→ Problem set
A. According to the text about Pippa Harris, who were her partners in co-founding Neal Street Productions in 2003?
B. Edit the text about Pippa Harris by giving the part starting with "In 2001, Harris" and going on through "of Play (2003)." again, with "working with" replaced by "alongside".

In 2001, Harris became Head of Drama Commissioning for the BBC, working with Jane Tranter. Her BBC commissions included Cutting It (2002), Flesh and Blood (2002), Daniel Deronda (2002), The Lost Prince (2003) and State of Play (2003).

In 2003, Pippa Harris co-founded Neal Street Productions with partners Sam Mendes and Caro Newling. Since forming the company, Harris has produced several films, including Jarhead (2005), Starter for 10 (2006) and Blood (2012). She has executive produced Things We Lost in the Fire (2007), Revolutionary Road (2008) and Away We Go (2009).

→ Given information
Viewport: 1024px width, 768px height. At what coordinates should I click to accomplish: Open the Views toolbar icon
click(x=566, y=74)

...

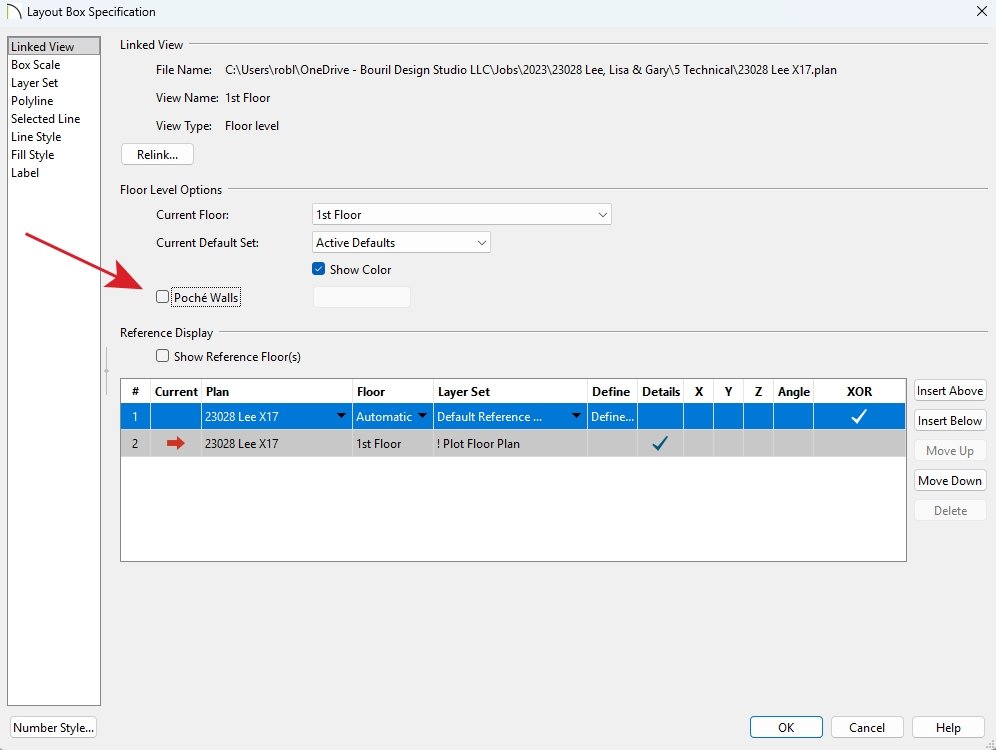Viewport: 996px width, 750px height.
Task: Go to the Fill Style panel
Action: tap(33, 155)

→ Expected responses
A. Sam Mendes and Caro Newling.

B.
In 2001, Harris became Head of Drama Commissioning for the BBC, alongside Jane Tranter. Her BBC commissions included Cutting It (2002), Flesh and Blood (2002), Daniel Deronda (2002), The Lost Prince (2003) and State of Play (2003).